Per segnare una svolta il Governo punta su criteri di onorabilità (via chi ha carichi pendenti con la giustizia), eleggibilità (le aziende pubbliche non possono essere un refugium peccatorum dei trombati alle elezioni), professionalità (le performance degli anni scorsi devono pur contare qualcosa, perché non si può mettere sullo stesso piano chi presenta bilanci brillanti e chi accumula perdite o debiti a carico dei contribuenti), età (dopo i 70 anni i manager dovrebbero andare in pensione), limite al numero dei mandati (non più di tre- cioè 9 anni – nella stessa azienda) e tetto ai compensi. Le intenzioni sono eccellenti ma non è detto che diventino realtà.

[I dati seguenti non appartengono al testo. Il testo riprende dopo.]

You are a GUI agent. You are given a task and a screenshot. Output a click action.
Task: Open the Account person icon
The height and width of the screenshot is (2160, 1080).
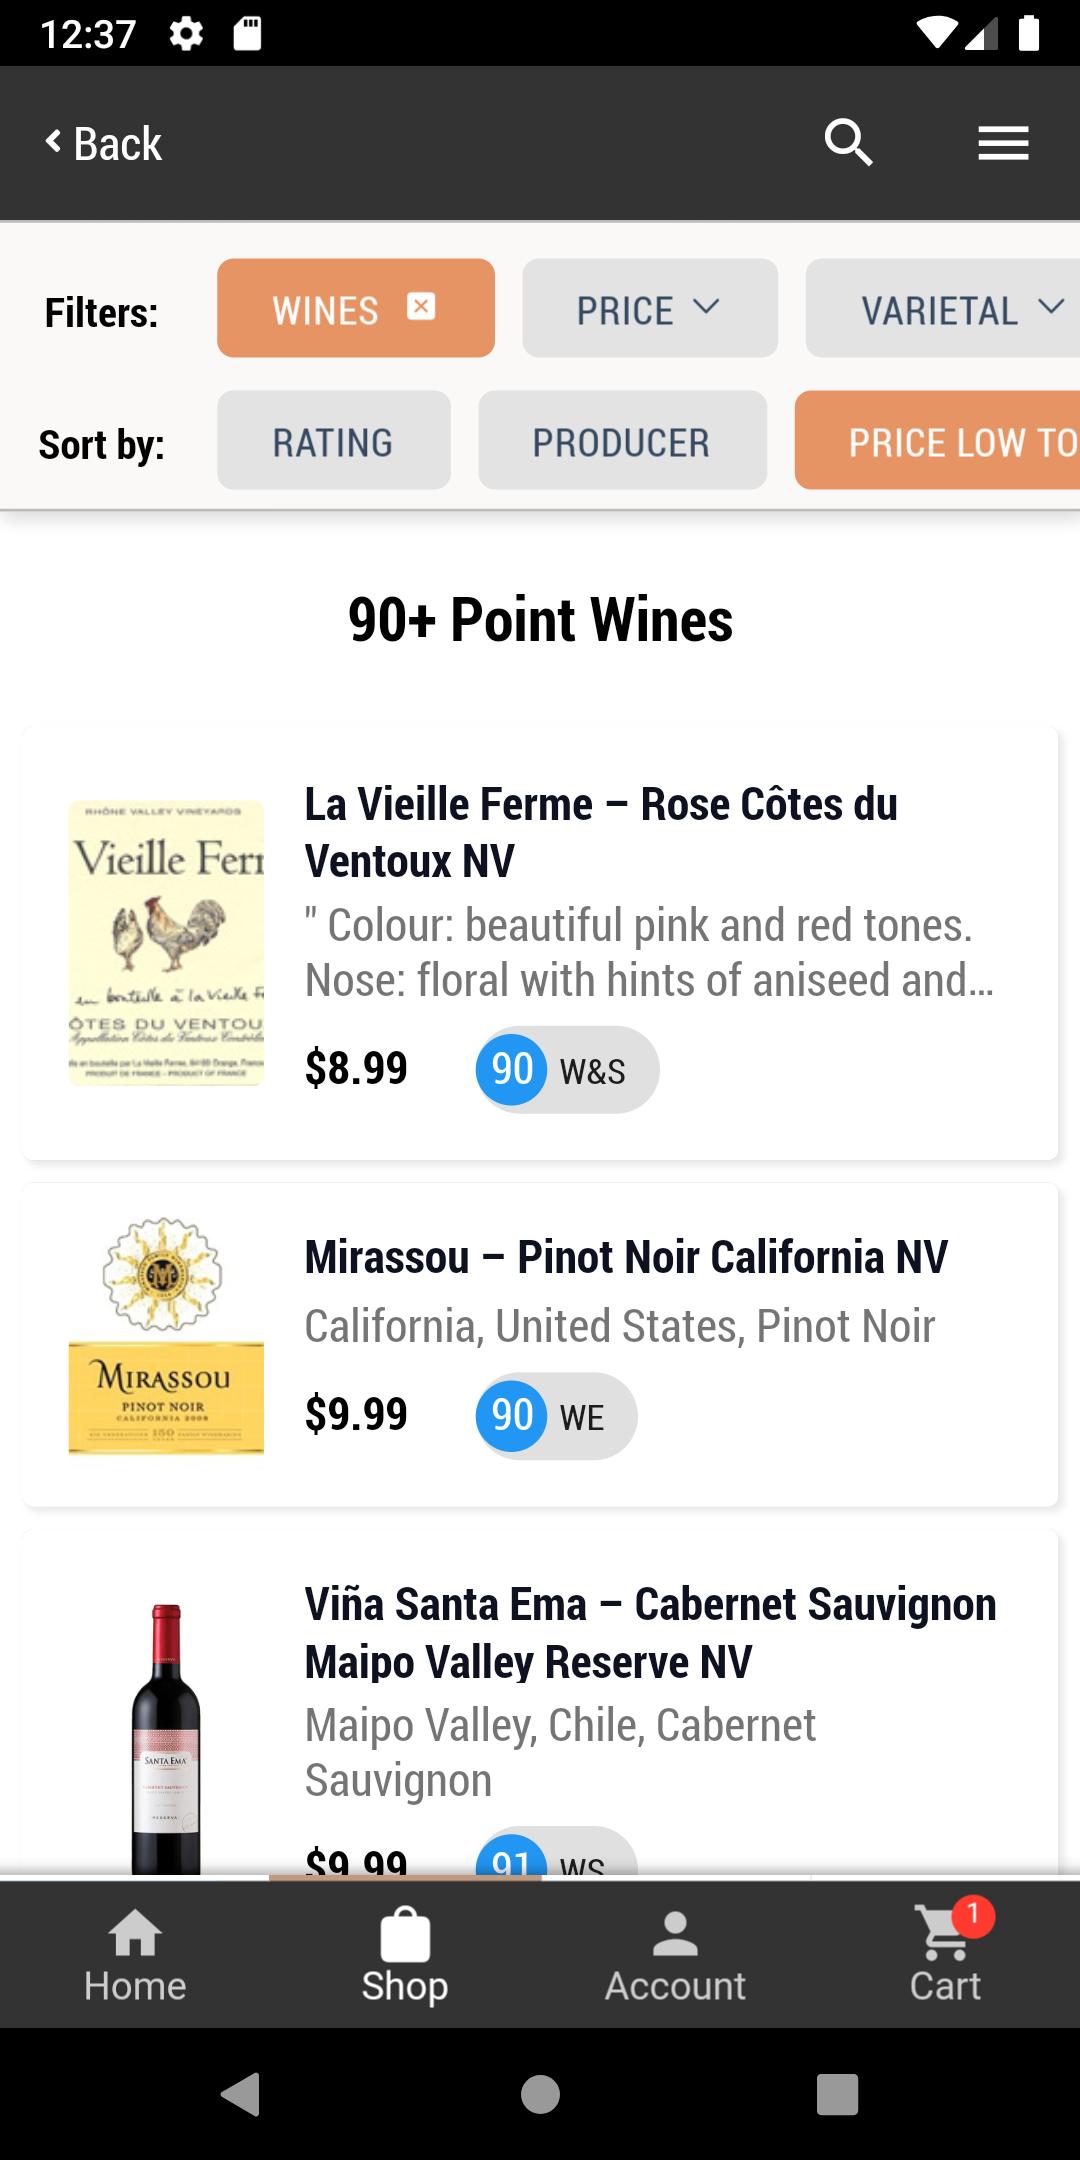[675, 1933]
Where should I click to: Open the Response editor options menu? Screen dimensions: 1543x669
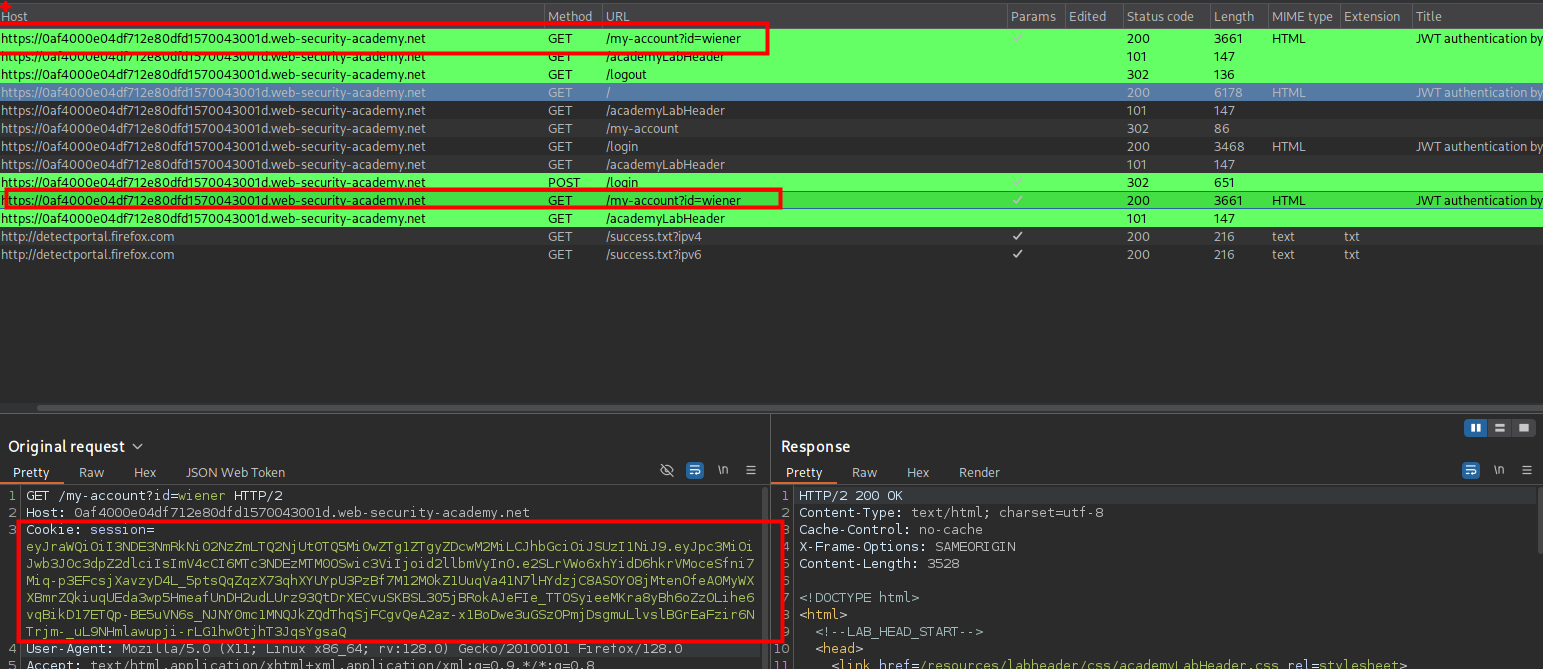(x=1526, y=470)
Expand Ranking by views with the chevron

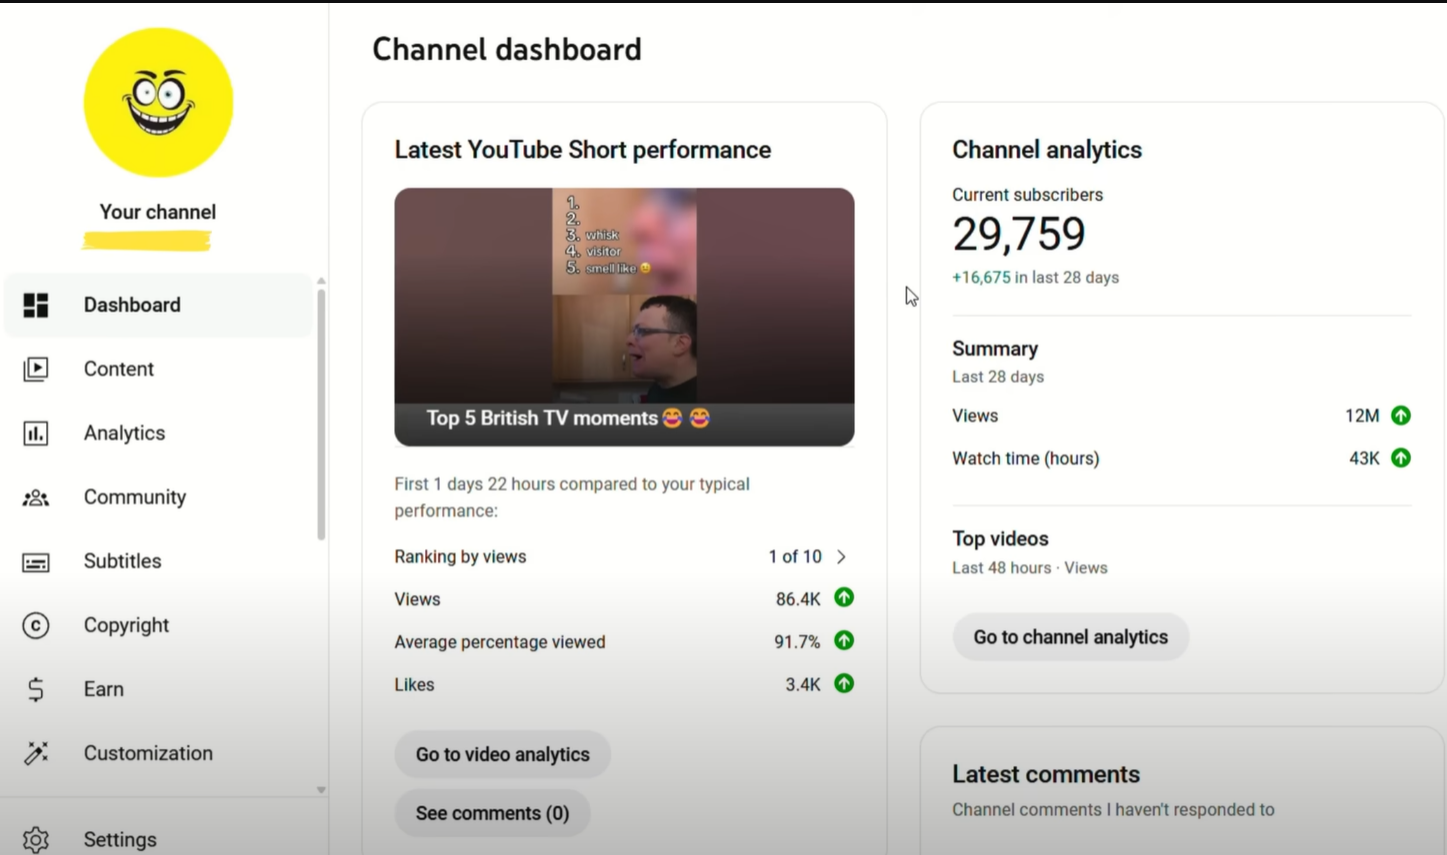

Pdl e Pd sono in agguato e domani potrebbe essere il giorno della verità con la definitiva presentazione della mozione parlamentare bipartisan di cui è primo firmatario il senatore del Pd Tomaselli. La vigilia però non promette molto di buono. Il Pd vorrebbe porre le basi per fare la parte del leone nelle future nomine come se avesse stravinto le elezioni politiche. Il Pdl, sensibile ai desiderata dei grandi boiardi di Stato vicini a Silvio Berlusconi, vorrebbe invece far saltare il tetto dei tre mandati consecutivi, rendere più lasche le norme sull’ineleggibilità e aprire le porte ad ex parlamentari e a trombati di vario genere, alla faccia della professionalità. Meno spazio sembra trovare il merito e cioè una pubblica valutazione dei risultati di bilancio delle diverse società in campo.

A far temere il peggio è la mossa decisa nei giorni dal vicepresidente del Senato Linda Lanzillotta, alfiere della meritocrazia anche nel settore pubblico, che ha ritirato la firma di Scelta civica dalla mozione Tomaselli dopo la preventiva bocciatura da parte di Pd e Pdl dei suoi emendamenti sul tetto di tre mandati consecutivi e di 70 anni d’età per i manager pubblici e sullo sbarramento ai trombati della politica.

Vedremo come andrà a finire ma se la politica pensa di recuperare credibilità a spese dei contribuenti con giochetti da retrobottega si sbaglia di grosso e non si venga poi a lamentare se alle elezioni l’astensionismo cresce.